= Trisk (Hasidic dynasty) =

Ukrainian Hasidic dynasty

The Trisk dynasty is a Volyn (then in the Russian Empire, today Ukraine) Hasidic dynasty, a branch of the Chernobyl dynasty, originating in Turiisk, Ukraine. The rebbes of the court also served in Poland, before the Second World War it was a large court of some 20,000 Hasidim (followers).

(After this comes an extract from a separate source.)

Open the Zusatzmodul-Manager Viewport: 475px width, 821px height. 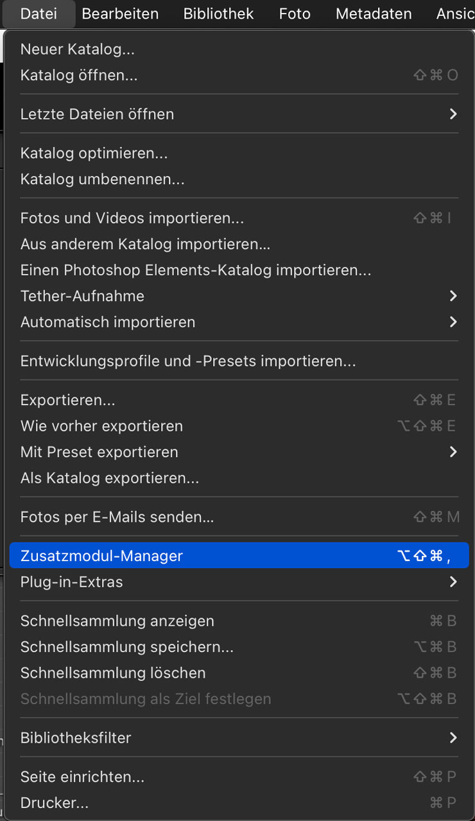[x=101, y=556]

Today there are several descendants of the lineage, but they have no real court.

== First generation ==
The first rebbe of Trisk was Grand Rabbi Avraham Twersky (born 1806, died July 1, 1889, in Turisk), son of Grand Rabbi Mordechai Twersky of Chernobyl.

== Post Holocaust ==
Grand Rabbi Menachem Mendel Matisyohu Twersky is known as the Trisker Rebbe of London.

==Lineage==
- Grand Rabbi Menachem Nuchem Twersky (born June 23, 1829, died 1887 at Brisk), eldest son of Grand Rabbi Avraham.
  - Grand Rabbi Mordechai Zishe Twersky of Trisk-Iasi (died March 18, 1932, in Romania), eldest son of Rabbi Menachem Nuchem
    - Grand Rabbi Shulem Yoseph Twersky (born 1883 at Turisk, died February 8, 1945, in New York City), son of Rabbi Mordechai Zishe
      - Grand Rabbi Sroyahu Yonah Twersky, great-grandson of Rabbi Shulem Yoseph.
    - Grand Rabbi David Twersky of Buhusi (born 1884 at Turisk, died December 9, 1933, in Iasi), son of Rabbi Mordechai Zishe and son-in-law of Rabbi Yisroel Sholom Yosef Friedman of Bohush
    - Grand Rabbi Yakov Leib Twersky (born 1885 at Turisk, died October 12, 1979, in Bnei Brak, Israel), son of Rabbi Mordechai Zishe
      - Grand Rabbi Chaim Menachem Avrohom Twersky (born February 27, 1915, at Zinkov, died December 1, 2010, at Hackney, London), son of Rabbi Yakov Leib
        - Grand Rabbi Mordechai Zisye Twersky, son of Rabbi Chaim Menachem Avrohom
      - Grand Rabbi Pinchos Twersky of Trisk-London (born May 17, 1916, at Zinkov, died August 12, 2001, at London), son of Rabbi Yakov Leib
        - Grand Rabbi Menachem Mendel Matisyohu Twersky of London (born December 9, 1946, at London), son of Rabbi Pinchos
          - Grand Rabbi Yitzchok Duvid Twersky of Trisk-Tolna. Son of Rabbi Menachem Mendel Matisyohu
  - Grand Rabbi Moishe Yide Leib Twersky of Chelem (born 1873 at Tolna, died 1938 at Warsaw, Poland), second son of Rabbi Menachem Nuchem
- Grand Rabbi Mordche Twersky of Kozmir (born 1840, died June 20, 1915, at Kielce), second son of Grand Rabbi Avraham.
- Grand Rabbi Yaakov Aryeh Leib Twersky of Trisk-Hrubieszow (born 1847 at Turisk, died May 10, 1918, in Gmina Hrubieszów, Lublin), third son of Grand Rabbi Avraham.
  - Grand Rabbi Moshe Mordechei Twersky (born 1877 at Turisk, perished May 13, 1943, at Bełżec extermination camp), son of Rabbi Yaakov Aryeh Leib
  - Grand Rabbi Moshe Mordechai Eichenstein, Trisker Rebbe of Yerushalayim, The great-grandson of Grand Rabbi Moshe Mordechai of Trisk.